Ukraine’s SBU closes more than 30 illegal gambling operations – iGaming Business

The Security Service of Ukraine (SBU), together with the nations Commission for Licensing of Gambling and Lotteries (KRAIL) has shut down more than 30 illegal gambling establishments and two casinos since the beginning of March.

Gambling establishments were shut down in the Kiev, Donetsk, Zhytomyr and Odessa regions of the country, among several others, and some of the establishments were operated by groups the SBU labels as terrorist organisations.

During the investigations, SBU officers seized over 600 units of computer equipment, 14 poker tables, 5 roulette wheels, playing chips, cards, card game accessories, the mobile phones of establishment staff, client database records, video recorders and cash.

Information on the possible involvement of law enforcement officers in the activities is currently under investigation.

The SBU said it has been established that part of the funds obtained by the operations had been used to finance self-proclaimed states within Ukraine, the Donetsk Peoples Republic (DPR) and Luhansk Peoples Republic (LPR).

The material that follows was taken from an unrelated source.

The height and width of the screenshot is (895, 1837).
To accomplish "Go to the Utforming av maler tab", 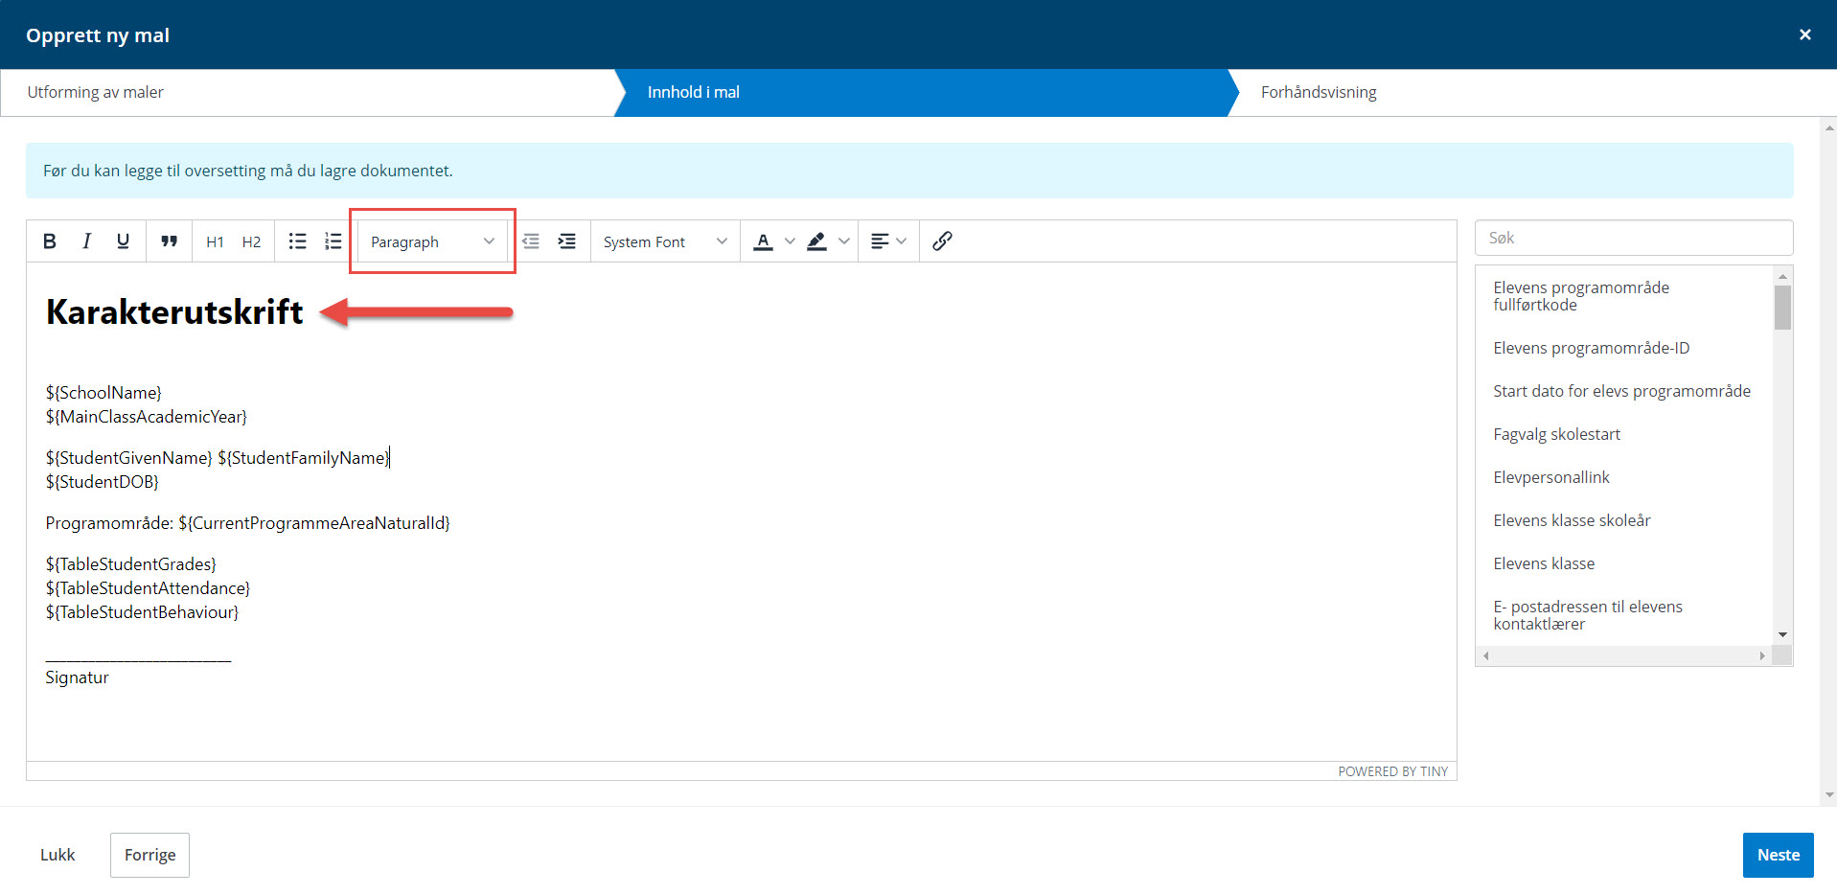I will tap(96, 92).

Ukraine regards both the DPR and the LPR as terrorist organizations, although most international bodies and other nations, including the EU, US, and Russia, do not apply this label to the groups.

Gambling was legalised in Ukraine in 2020, after the countrys president Volodymyr Zelensky signed the Gambling Act into law in August.

Under the bill, online gambling, bookmaking, slot halls and land-based casinos would all be legal, but casinos may only be located in hotels.

The first licence granted by KRAIL was awarded in February, to Cosmolot operator Spaceiks, allowing it to operate an online casino in the country.

Ukraines first sports betting licence was subsequently awarded to Parimatch in March.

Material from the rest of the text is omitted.